HGST manufacturing operations
HGST said: “We have manufacturing in San Jose, Mexico, Odawara, Japan, Thailand, China, Singapore and the Philippines.” It inherited these plants from Hitachi and from IBM Corp. when HGST was set up just a few years ago.
China is at the end of much of efforts. The new Shenzhen site in China will have up to half a billion dollars spent on it and is intended to be a disk drive “mega manufacturing center” according to HGST. This contrasts with the lack of investment in the Cottle Road site and the US$250 million investment by HGST in the new Evergreen HQ campus.
HGST stated that it “continues to fine tune the integration of the Hitachi and IBM hard disk drive businesses,” and added, “Hitachi intends to maintain the HQ, research, development and manufacture of critical technology missions in San Jose.” Previously, it had said it planned to keep critically skilled media development and manufacturing pilot lines in San Jose and Odawara for innovative drive technology such as perpendicular recording.

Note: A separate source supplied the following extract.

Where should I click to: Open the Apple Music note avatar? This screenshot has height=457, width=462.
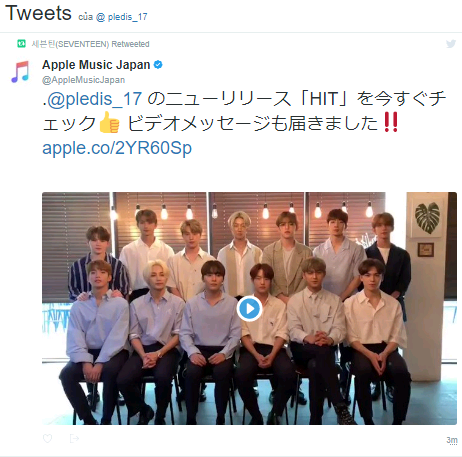[x=20, y=72]
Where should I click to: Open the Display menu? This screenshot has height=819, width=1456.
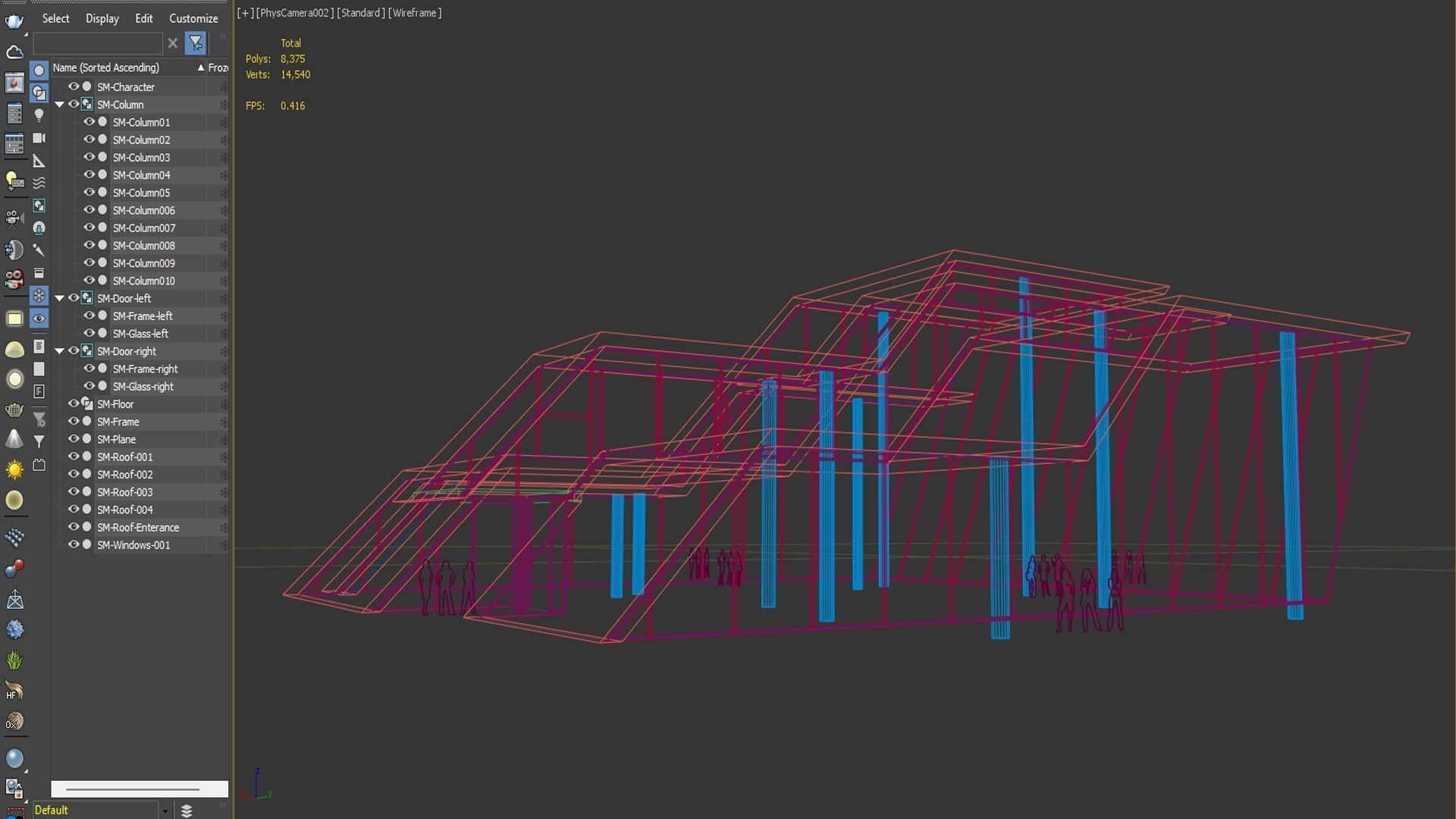point(102,18)
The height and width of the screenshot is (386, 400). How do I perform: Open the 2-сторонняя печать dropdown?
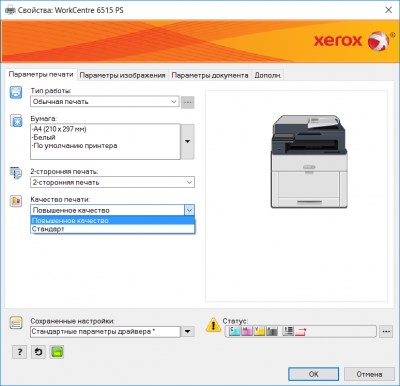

Manufacturing rationalization
Rationalization of the manufacturing facilities is clearly a good way to improve efficiency and save on costs. A Cottle Road worker commented in July that: “Lately production has slowed to a trickle. Some employees have been sent home (because there are no parts to work with) so many times, they have applied for unemployment payments.” The worker fears jobs from Cottle Road are moving to Shenzhen as HGST outsources manufacturing from the U.S. to China.
In August last year, HGST announced a three-year initiative to relocate the majority of its media manufacturing operations from San Jose and Odawara, Japan to its Shenzhen facility. This was an essential element of HGST’s overall plan to integrate its operations. San Jose (Cottle Road) and Odawara will supply media until the end of 2005. In 2006, Shenzhen should be in full production and the status of media manufacturing at San Jose and Odawara will be re-examined at the end of 2005 to “determine if redeployment of personnel and other resource actions may be necessary”.
If they are then more jobs could be lost at the Cottle Road site. If HGST’s San Jose manufacturing site “cannot efficiently support… manufacturing” and HGST has not announced any investment to make that manufacturing more efficient, it appears logical that the site be being sold off. It could be progressively run down as manufacturing is transferred to more efficient HGST sites overseas, leaving a slimmed down development and support rump behind.